Assignment: Nothing but the lines from the one including "You are a GUI" through the last line of the entries, restated exactly, should appear in the answer; omit the pictures.
··········
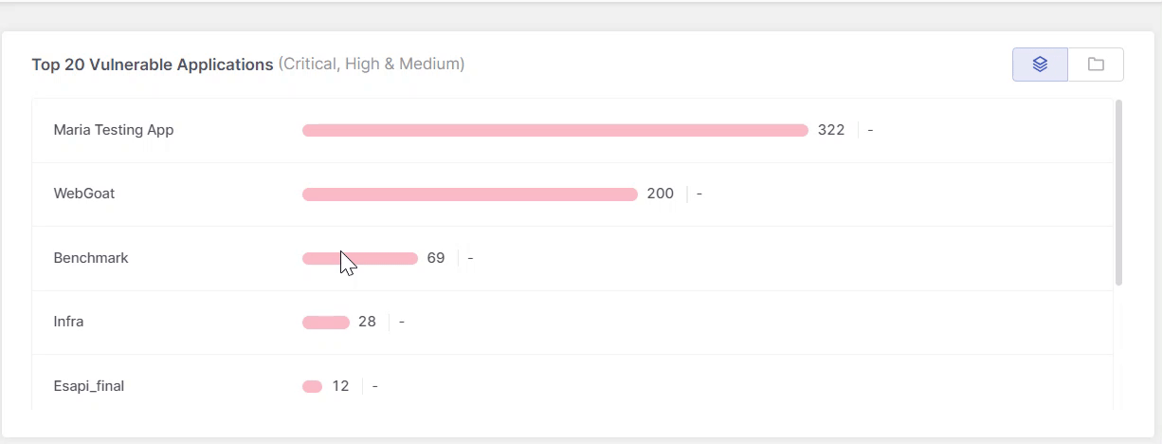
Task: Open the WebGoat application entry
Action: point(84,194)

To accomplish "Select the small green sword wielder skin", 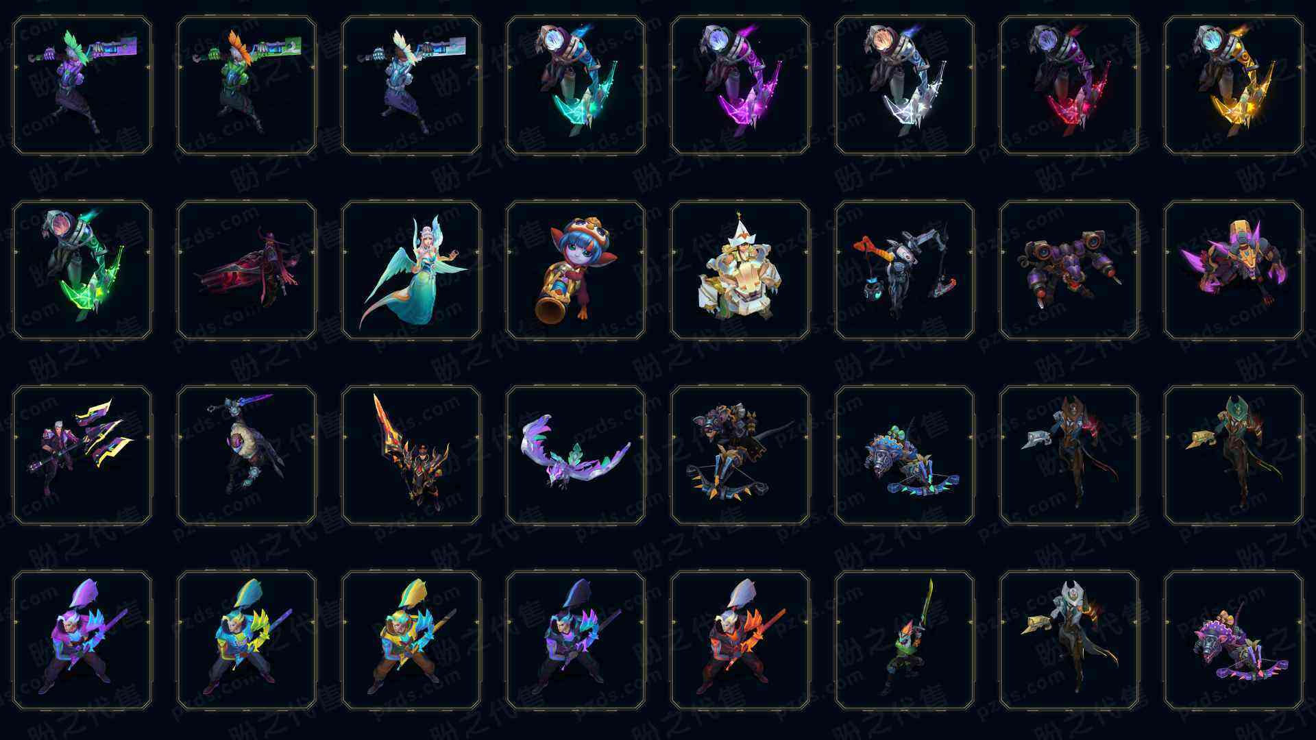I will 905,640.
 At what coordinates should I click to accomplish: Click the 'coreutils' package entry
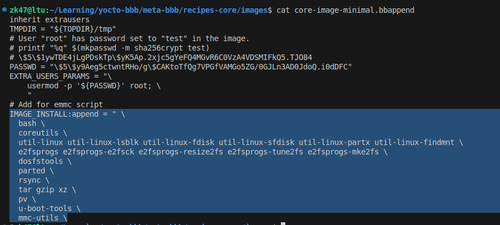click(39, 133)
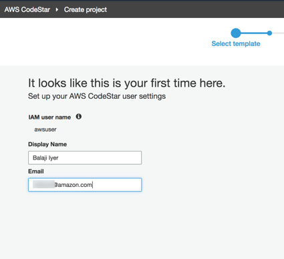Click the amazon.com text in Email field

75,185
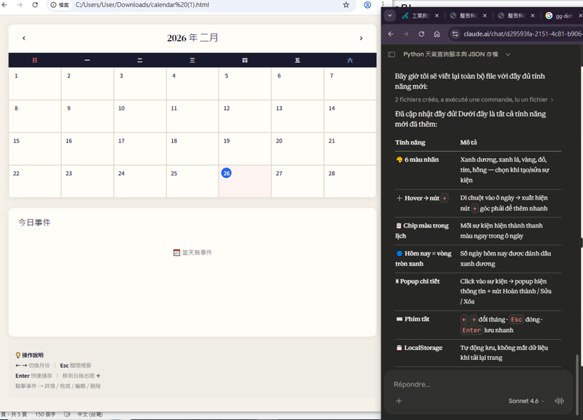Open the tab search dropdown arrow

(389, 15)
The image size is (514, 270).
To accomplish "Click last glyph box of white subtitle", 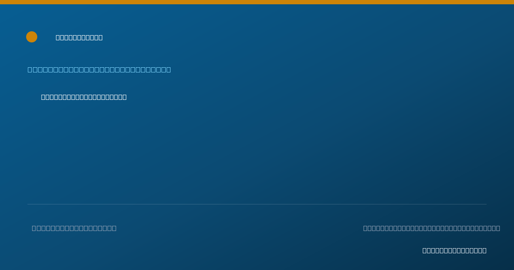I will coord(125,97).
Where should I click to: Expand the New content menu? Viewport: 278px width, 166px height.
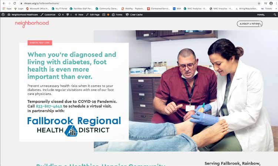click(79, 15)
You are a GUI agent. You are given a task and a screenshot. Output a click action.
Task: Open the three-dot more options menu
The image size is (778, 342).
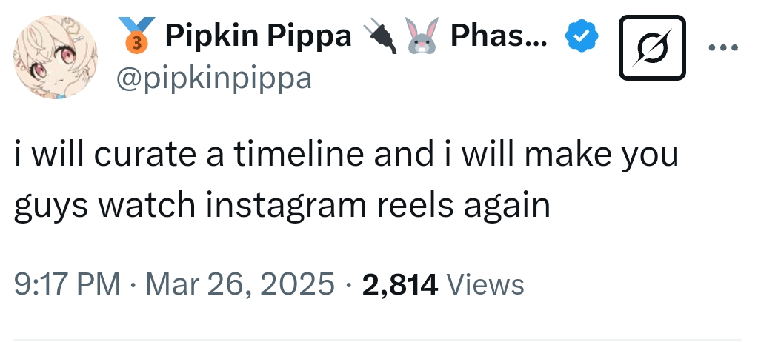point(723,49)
··········
Your solution:
You are a GUI agent. You are given a task and a screenshot. Output a click action.
Task: Open the three-dot more options menu
The image size is (778, 342).
point(723,49)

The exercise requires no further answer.